II Domenica di Quaresima (commento)

Come di consueto il brano di vangelo della seconda domenica di quaresima è incentrato sull’episodio della trasfigurazione.

Quest’anno ne ascoltiamo la versione dell’evangelista Marco, che narra questo momento al capitolo 9 del suo libro.

Rispetto alle domeniche del tempo ordinario, abbiamo fatto un salto notevole: considerando che il vangelo di Marco ha 16 capitoli, saltare dal 1° al 9° vuol dire aver “saltato” metà vangelo.

Ne recupereremo la lettura dopo il tempo di Pasqua, ma ho sottolineato questo passaggio perché il brano di oggi fa da pendant con quello iniziale del battesimo.

Anche là si era udita una voce: «Tu sei il Figlio mio, l’amato: in te ho posto il mio compiacimento» (Mc 1, 11).

Il contenuto è per molti versi simile, perché, in entrambi i casi, vi è l’appellativo “il Figlio mio, l’amato” riferito a Gesù.

E tuttavia, mentre nell’episodio del battesimo al Giordano, la voce era rivolta a Gesù stesso, cui dava del “tu”, qui la voce si rivolge a un “voi”.

Inoltre, mentre il messaggio udito al battesimo sembrava avere un’intenzione confermativa dell’identità/missione della persona a cui era rivolto, cioè Gesù stesso («in te ho posto il mio compiacimento»), quello udito sul monte della trasfigurazione è un invito per gli altri («Ascoltatelo»).

L’impressione, in questo secondo caso, è che la conferma dell’identità/missione di Gesù sia rivolta ai suoi discepoli.

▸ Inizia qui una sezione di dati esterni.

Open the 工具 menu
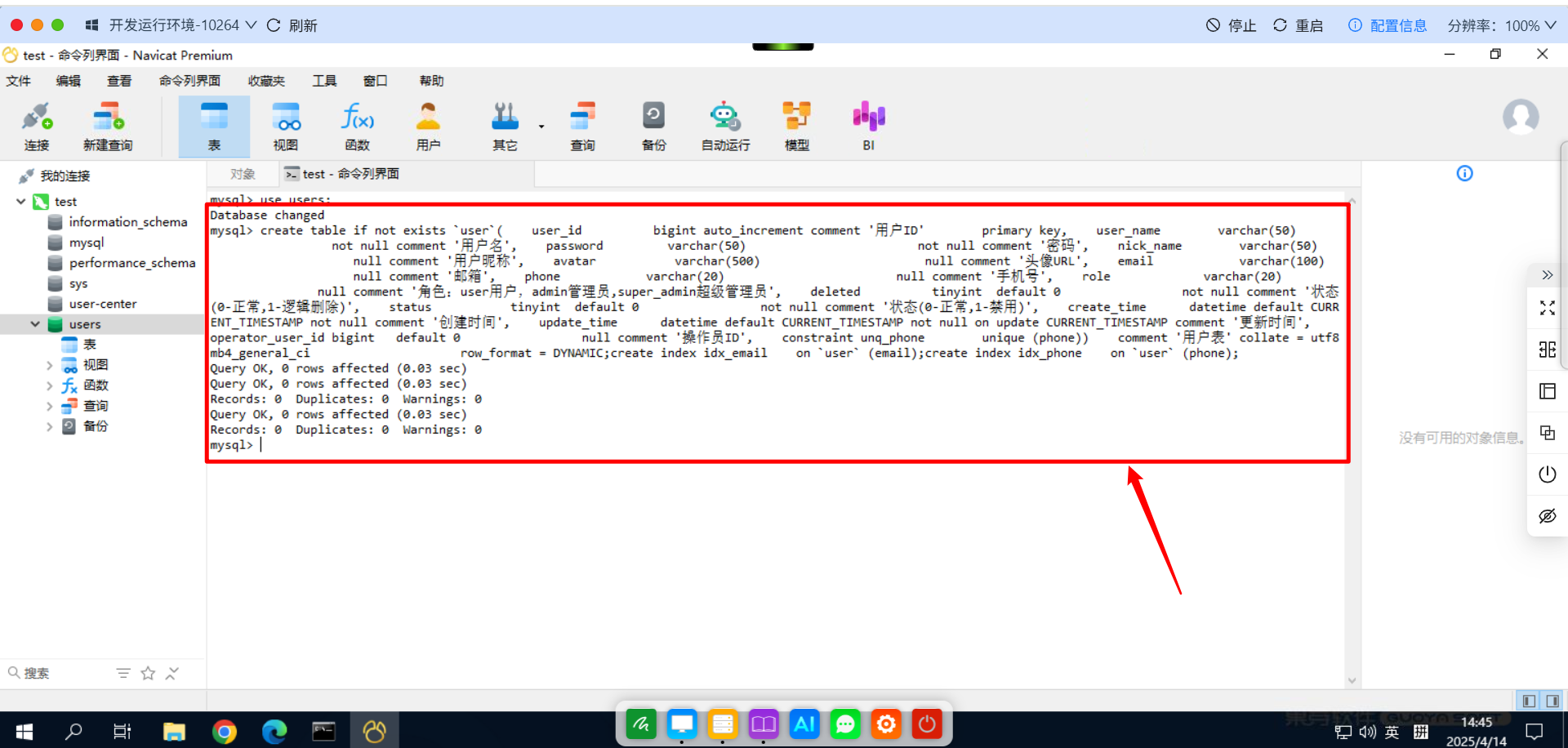The width and height of the screenshot is (1568, 748). pos(324,81)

Viene da domandarsi il perché.

Perché – dopo ormai metà vangelo – viene inserito un episodio di conferma per chi ha deciso di lasciare tutto e seguire Gesù ormai da molto tempo?

Avevano dei dubbi? Erano in crisi? Pensavano di aver fatto la scelta sbagliata?

Può aiutarci, il collocare la pericope nel suo contesto.

Il brano, infatti, non inizia con “In quel tempo”, come il testo liturgico ci propone.

Inizia con «Sei giorni dopo»: «Sei giorni dopo, Gesù prese con sé Pietro, Giacomo e Giovanni…» (Mc 9, 2).

Sei giorni dopo cosa?

Sei giorni dopo il primo annuncio della passione (Mc 8, 27-38): sei giorni dopo il famoso episodio (posto proprio nel centro del vangelo di Marco) in cui Gesù chiede ai suoi discepoli chi dice la gente che lui sia e poi chi loro (discepoli) pensano che lui sia. Il famoso episodio in cui Pietro risponde «Tu sei il Cristo», ma – poco dopo – si sente dare del satana da Gesù stesso («Va’ dietro a me, Satana! Perché tu non pensi secondo Dio, ma secondo gli uomini»), perché – in disparte – lo aveva rimproverato per il suo annuncio secondo il quale «doveva soffrire molto ed essere rifiutato dagli anziani, dai capi dei sacerdoti, dagli scribi, venire ucciso e, dopo tre giorni, risorgere».

Ecco ciò che aveva creato perplessità tra i discepoli… insieme, forse, al fatto che – subito dopo il primo annuncio della passione – Gesù aveva spiegato cosa significasse essere – appunto – discepoli («Se qualcuno vuol venire dietro a me, rinneghi se stesso, prenda la sua croce e mi segua…»).

Da questo punto di vista, la scelta di porre questo vangelo della trasfigurazione con il suo contenuto confermante (per noi) nel tempo di quaresima acquisisce un senso evidente: siamo noi quei discepoli e quelle discepole che devono oggi confrontarsi con la morte del Figlio amato di Dio e con lo statuto del discepolato che questa chiama in causa.

Prepararsi a Pasqua vuol dire chiedersi perché Gesù (che era Dio) è morto, provando a non rifugiarsi nelle rispostine preconfezionate che ci vengono in mente, ma ponendoci sul serio la questione. E cosa questo implichi per il nostro essere suoi discepoli e sue discepole.